__Given records__
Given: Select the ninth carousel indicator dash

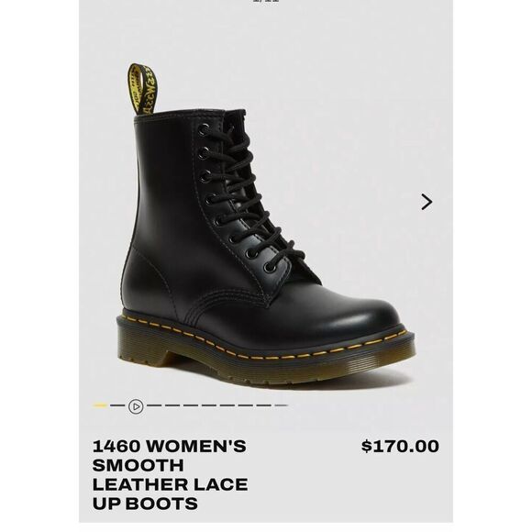Looking at the screenshot, I should click(246, 405).
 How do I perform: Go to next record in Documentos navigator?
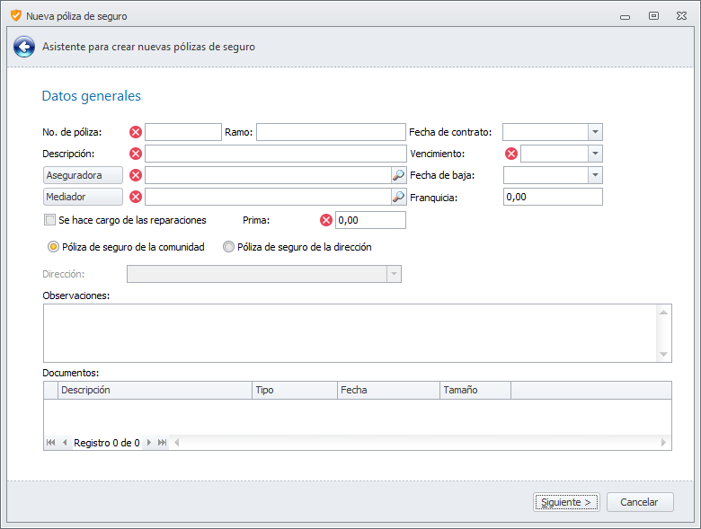pos(149,443)
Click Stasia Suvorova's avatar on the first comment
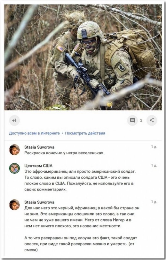Image resolution: width=166 pixels, height=260 pixels. point(14,150)
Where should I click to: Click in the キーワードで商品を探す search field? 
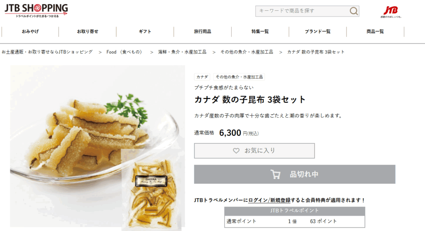tap(302, 11)
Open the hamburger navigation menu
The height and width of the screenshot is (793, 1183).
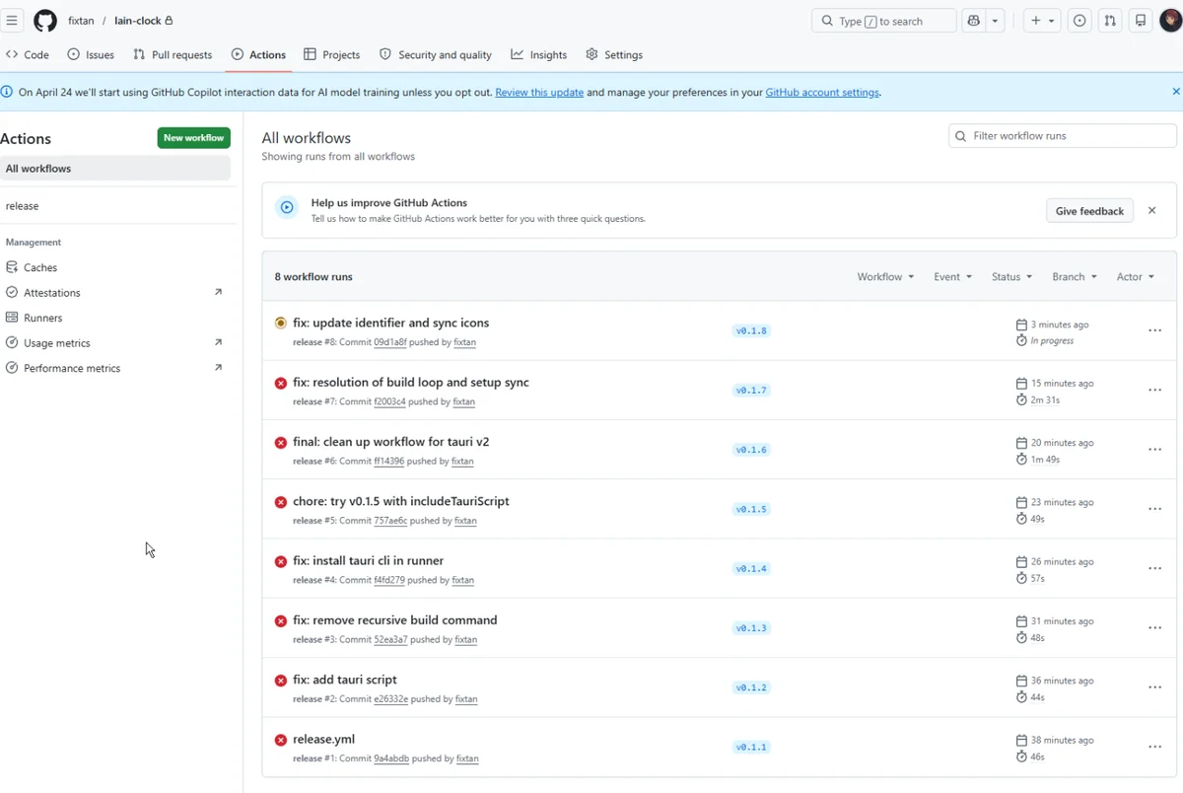[12, 21]
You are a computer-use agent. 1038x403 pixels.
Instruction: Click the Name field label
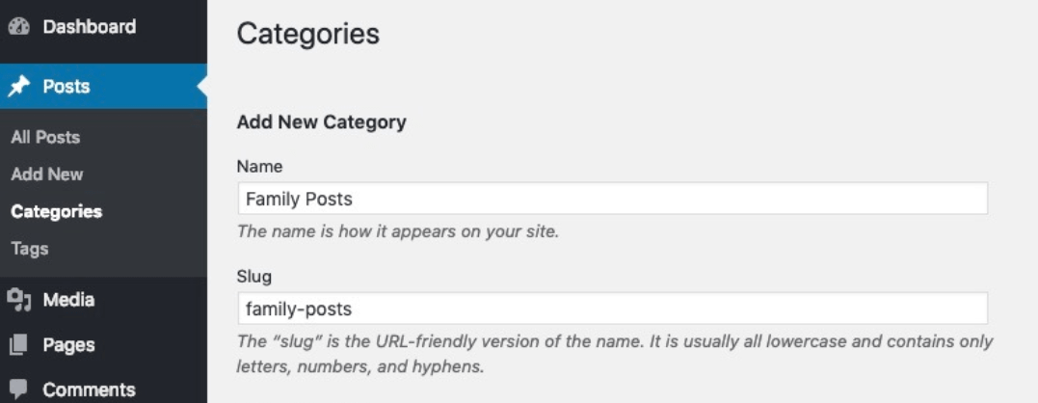pos(259,167)
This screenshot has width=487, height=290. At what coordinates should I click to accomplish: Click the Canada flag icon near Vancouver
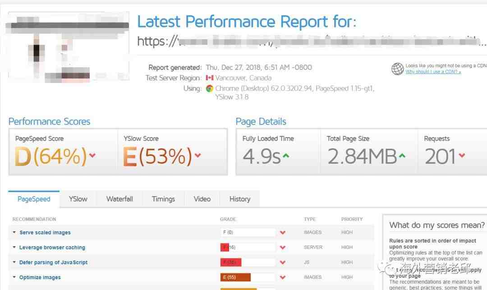(209, 78)
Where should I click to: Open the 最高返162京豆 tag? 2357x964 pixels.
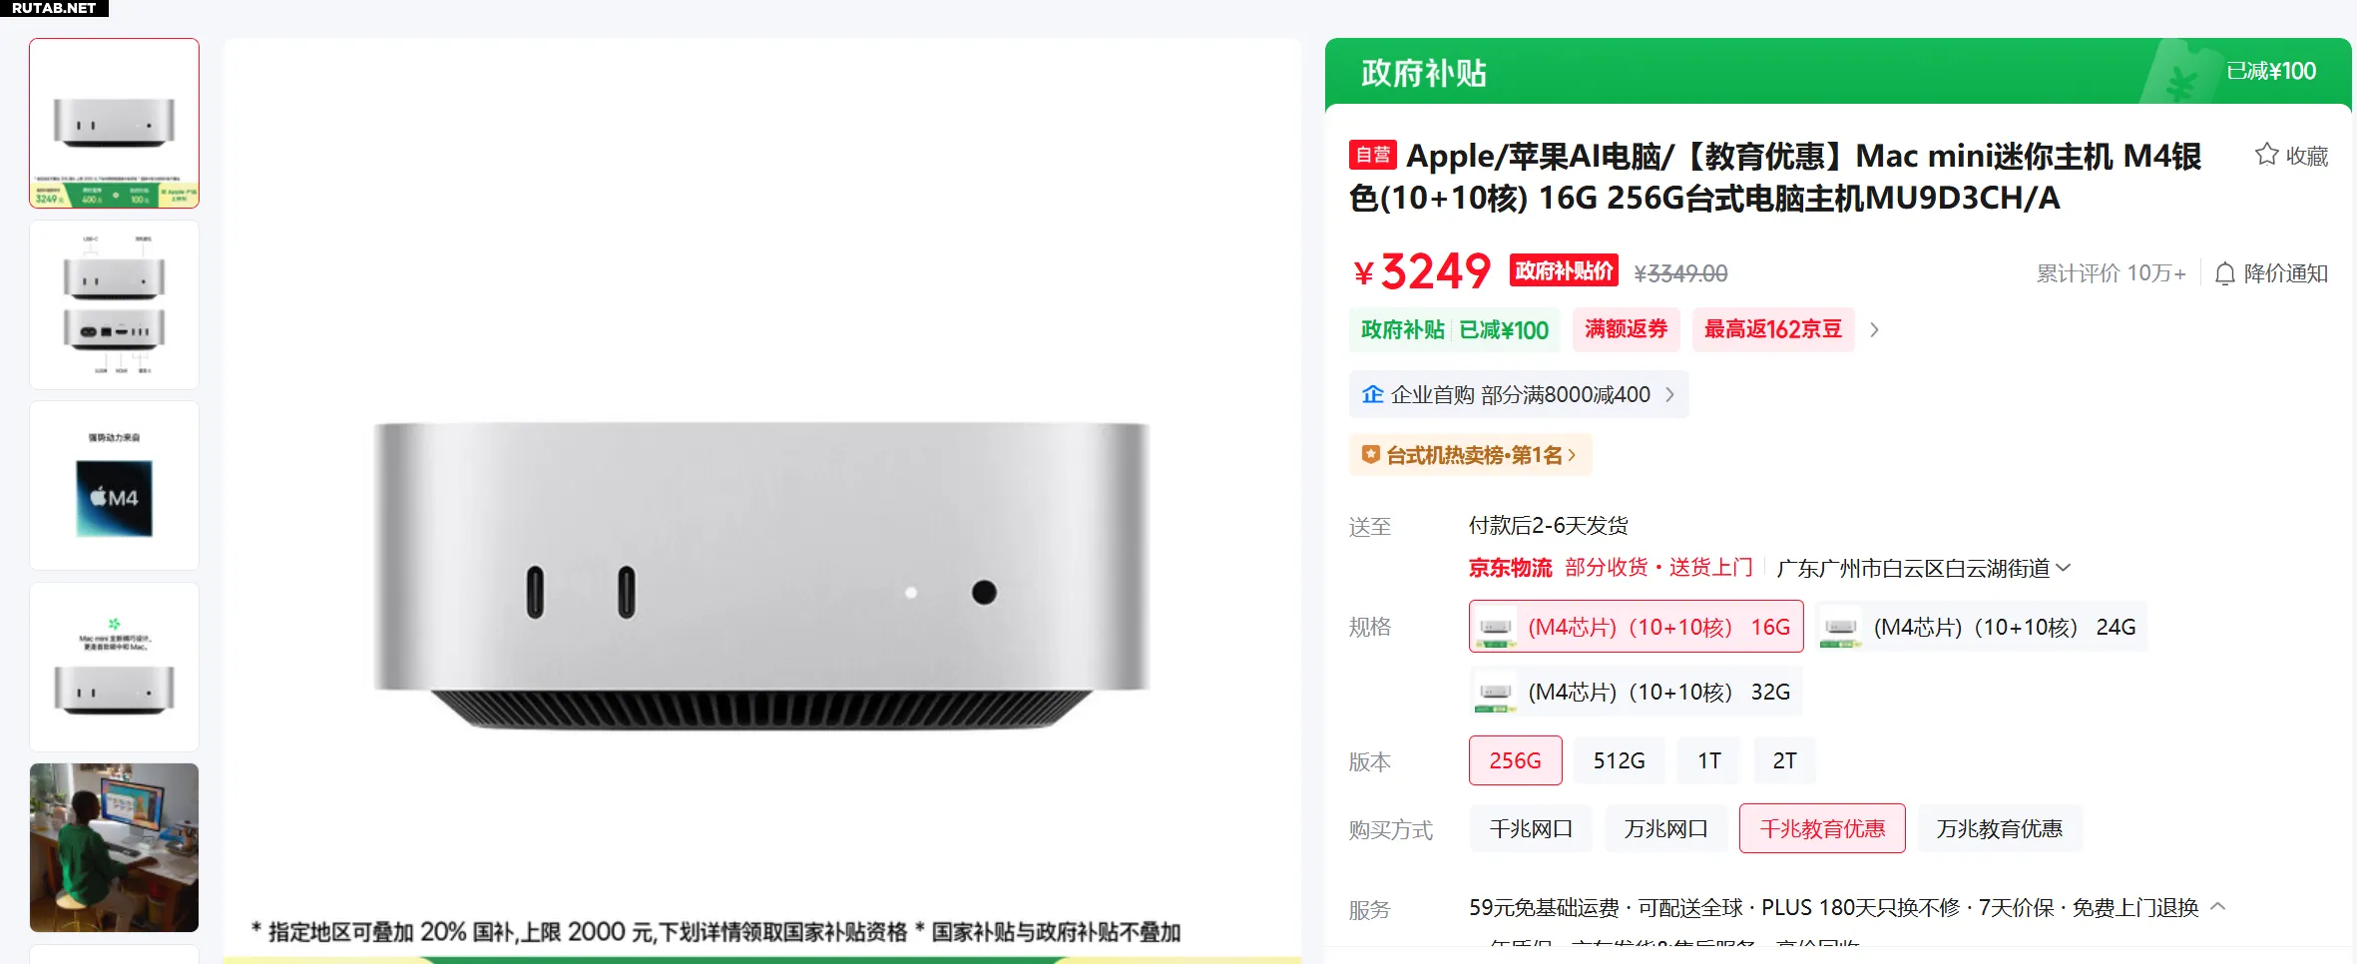(x=1772, y=329)
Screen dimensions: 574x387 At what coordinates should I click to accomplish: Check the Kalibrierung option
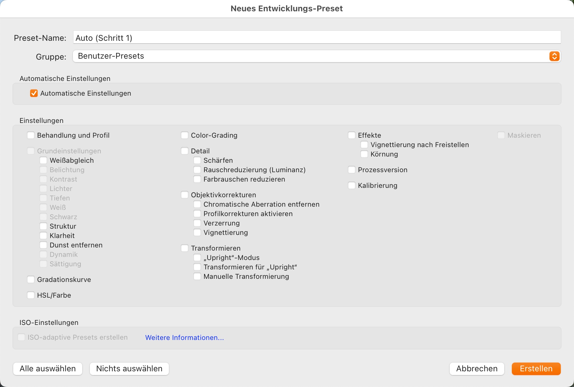pos(352,186)
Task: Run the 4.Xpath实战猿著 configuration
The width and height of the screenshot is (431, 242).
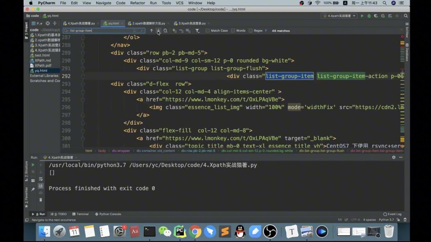Action: click(x=363, y=16)

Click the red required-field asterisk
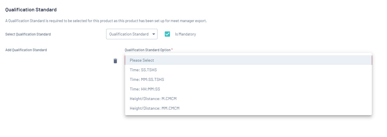pos(172,50)
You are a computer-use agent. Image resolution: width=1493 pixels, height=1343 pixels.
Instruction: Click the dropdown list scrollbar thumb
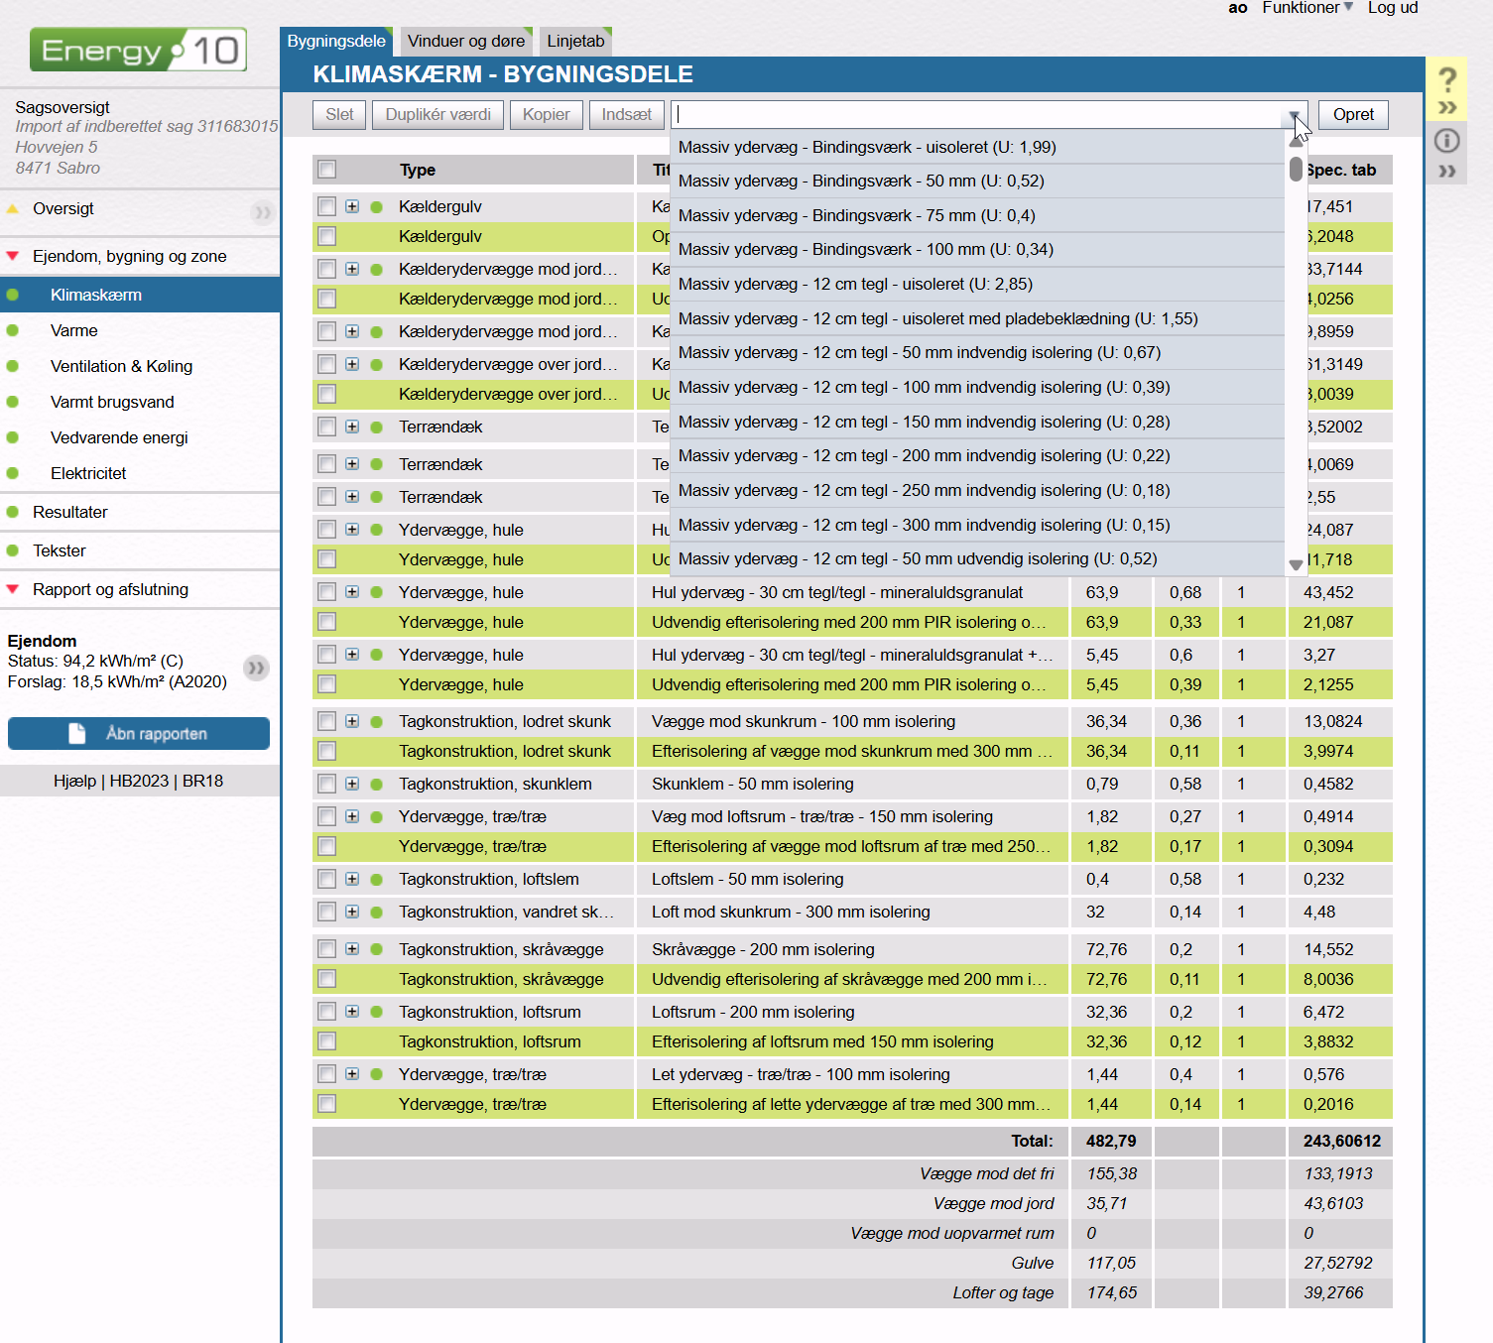coord(1296,170)
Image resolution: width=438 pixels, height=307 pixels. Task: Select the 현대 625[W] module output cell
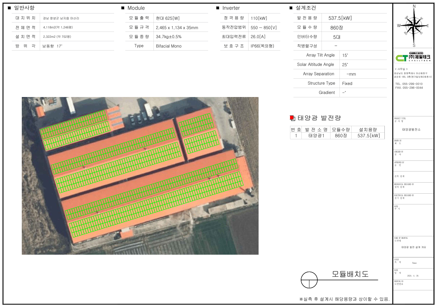point(168,18)
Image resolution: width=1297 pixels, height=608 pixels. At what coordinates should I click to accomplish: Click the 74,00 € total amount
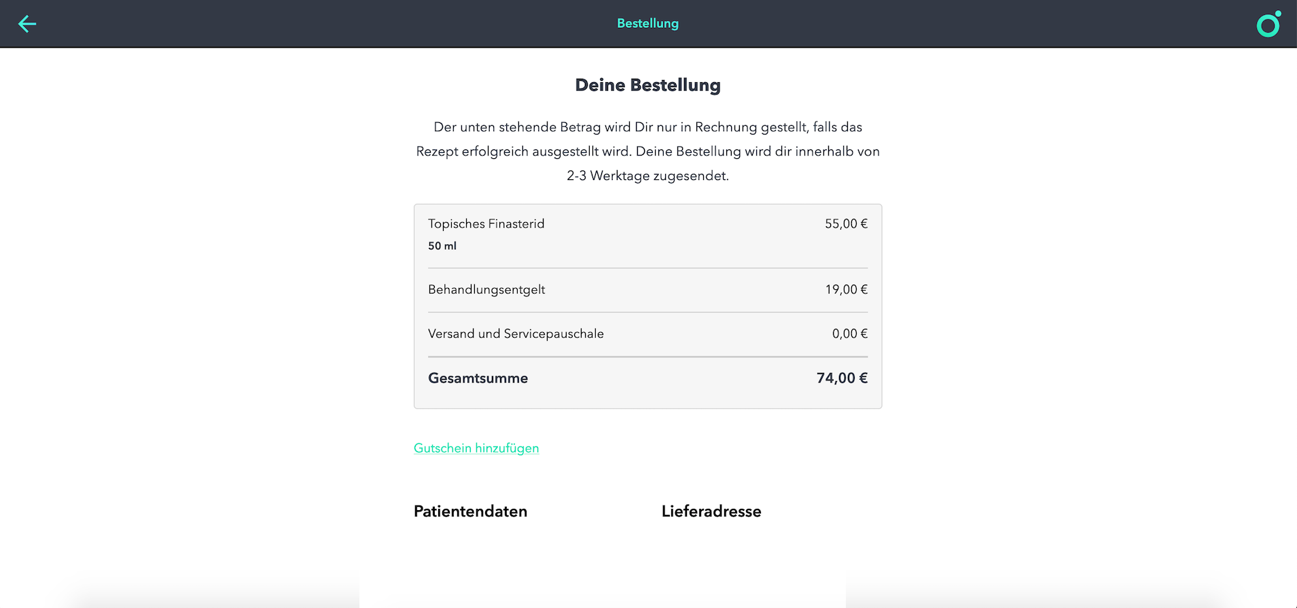[842, 378]
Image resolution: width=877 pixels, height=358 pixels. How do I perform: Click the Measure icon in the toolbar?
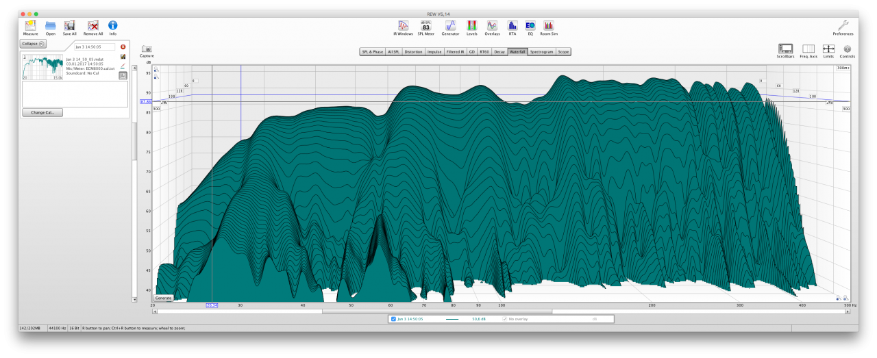[30, 26]
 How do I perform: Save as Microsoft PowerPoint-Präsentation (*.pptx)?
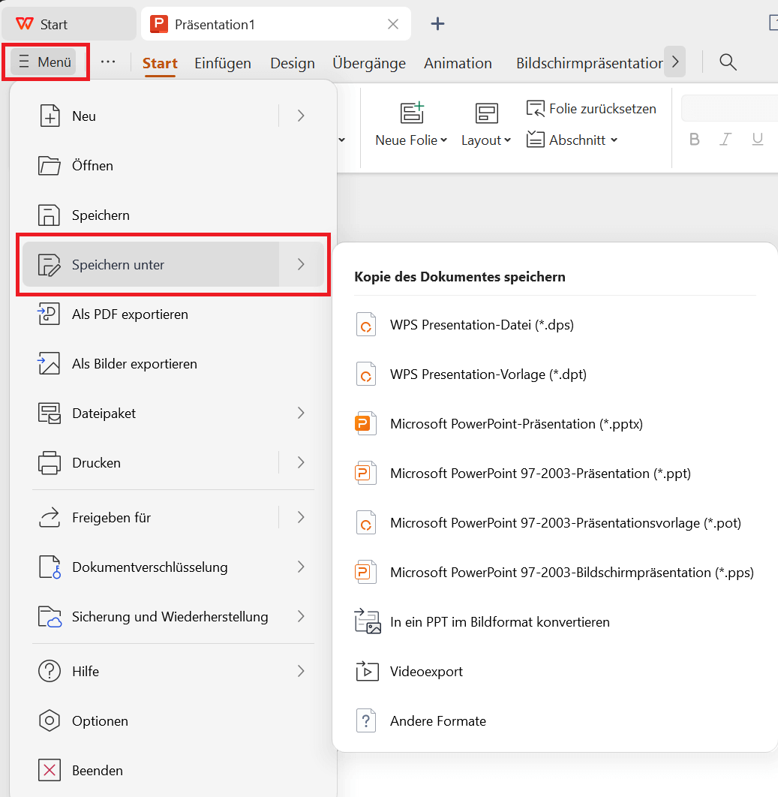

__Exercise__
The answer must be every line of the records above that holds the word "agent".

__Your response__
You are a computer-use agent. 1038x403 pixels.
You are a computer-use agent. Image resolution: width=1493 pixels, height=1343 pixels.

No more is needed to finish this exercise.